→ **AUFGABE A**:
Beantworte mithilfe des Artikels über Andreas Scholl diese Fragen:
(i) An welchem Datum fand die Veranstaltung statt?
(ii) Wie viele Jahre war Scholl in Basel und weltweit unterwegs, bevor er in seine Heimat zurückkehrte?
(iii) Wo spielte Tamar Halperin Bachs Suiten?

→ **ARTIKEL**:
Das Magazin für Kunst, Kultur & LebensArt

PETRA KAMMANN, HERAUSGEBERIN · www.feuilletonfrankfurt.de · GEGRÜNDET 2007 VON ERHARD METZ

Andreas Scholl – weltberühmter Countertenor

Eine musikalische Rheingau-Reise

Text und Fotografien: Renate Feyerbacher

„Eine wunderbare Idee“ nannte Andreas Scholl die Veranstaltung am 16. Juli 2011, die das Rheingau Musik Festival ausgezeichnet organisiert hatte. Wunderbar deshalb, weil er den Menschen, seinem Publikum, nahe sein konnte wie im Kirchhof von Hallgarten und nicht – wie nach einem Konzert in den Kulturtempeln – Anzug und Krawatte auszieht und verschwindet.

Andreas Scholl im Kirchhof von Mariae Himmelfahrt Hallgarten / Oestrich-Winkel

Deshalb, weil er seine Heimat vorstellen durfte, in die er nach 20 Jahren Aufenthalt in Basel und weltweit zurückgekehrt war. Deshalb, weil er seine Lieblingsensembles und wohl auch seine Lieblingsmusikerin, die Lebensgefährtin Tamar Halperin, einladen konnte. Die israelische Cembalistin und Musikwissenschaftlerin, die über ihren favorisierten Komponisten Johann Sebastian Bach (1685 bis 1740) an der renommierten Juilliard School in New York promovierte, spielte Bachs Suiten beim ersten Halt in der Schiersteiner Christophoruskirche.

→ **ZU BEARBEITENDE EINTRÄGE**:

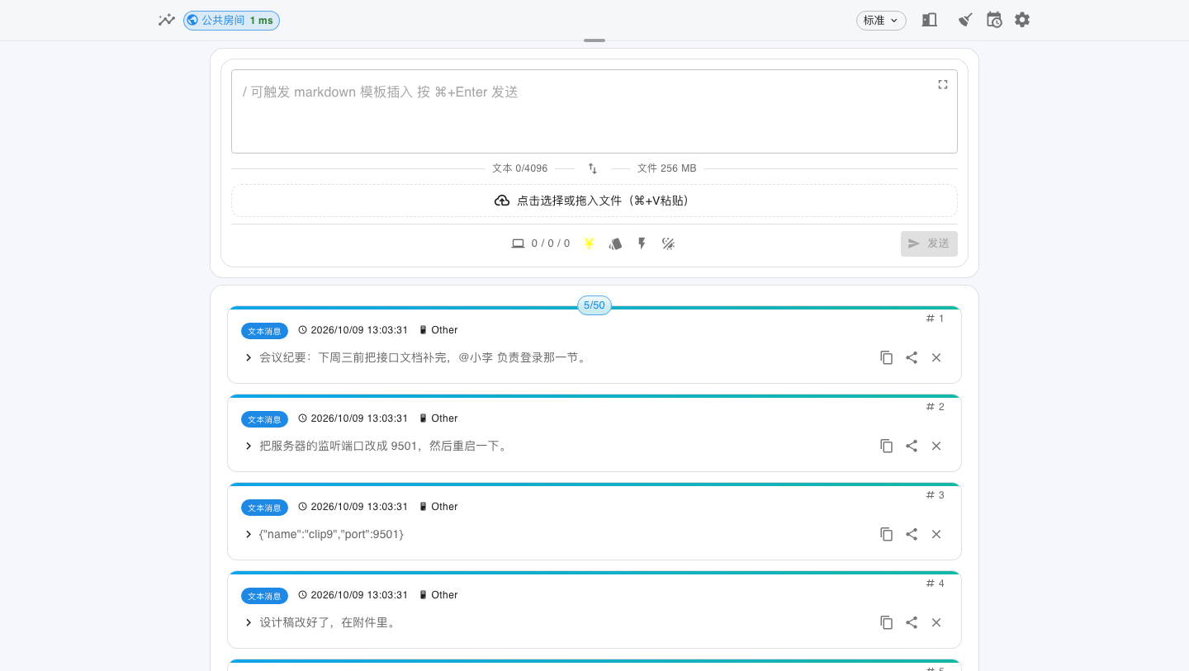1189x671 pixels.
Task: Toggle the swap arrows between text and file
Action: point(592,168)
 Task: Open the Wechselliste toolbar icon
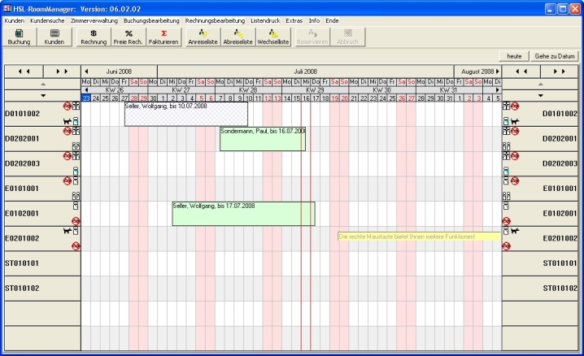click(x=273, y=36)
---
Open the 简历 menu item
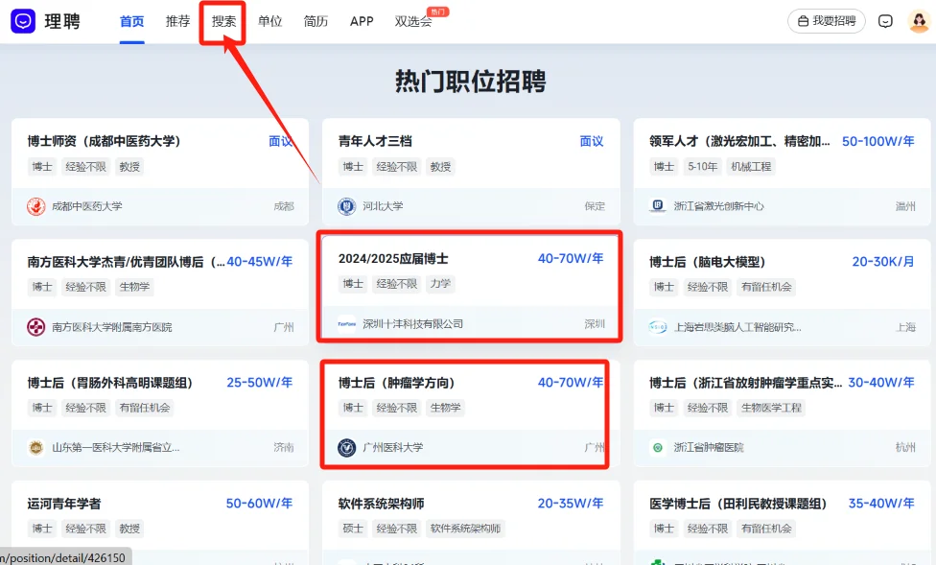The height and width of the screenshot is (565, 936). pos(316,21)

→ **AUFGABE B**: Zähle, wie viele Zeilen der Einträge das Wort „Task“ enthalten, und gib nur die Zahl an. Dabei kommt es auf Groß- und Kleinschreibung an.

→ **LÖSUNG A**:
(i) Am 16. Juli 2011.
(ii) 20 Jahre.
(iii) Beim ersten Halt in der Schiersteiner Christophoruskirche.

→ **LÖSUNG B**: 2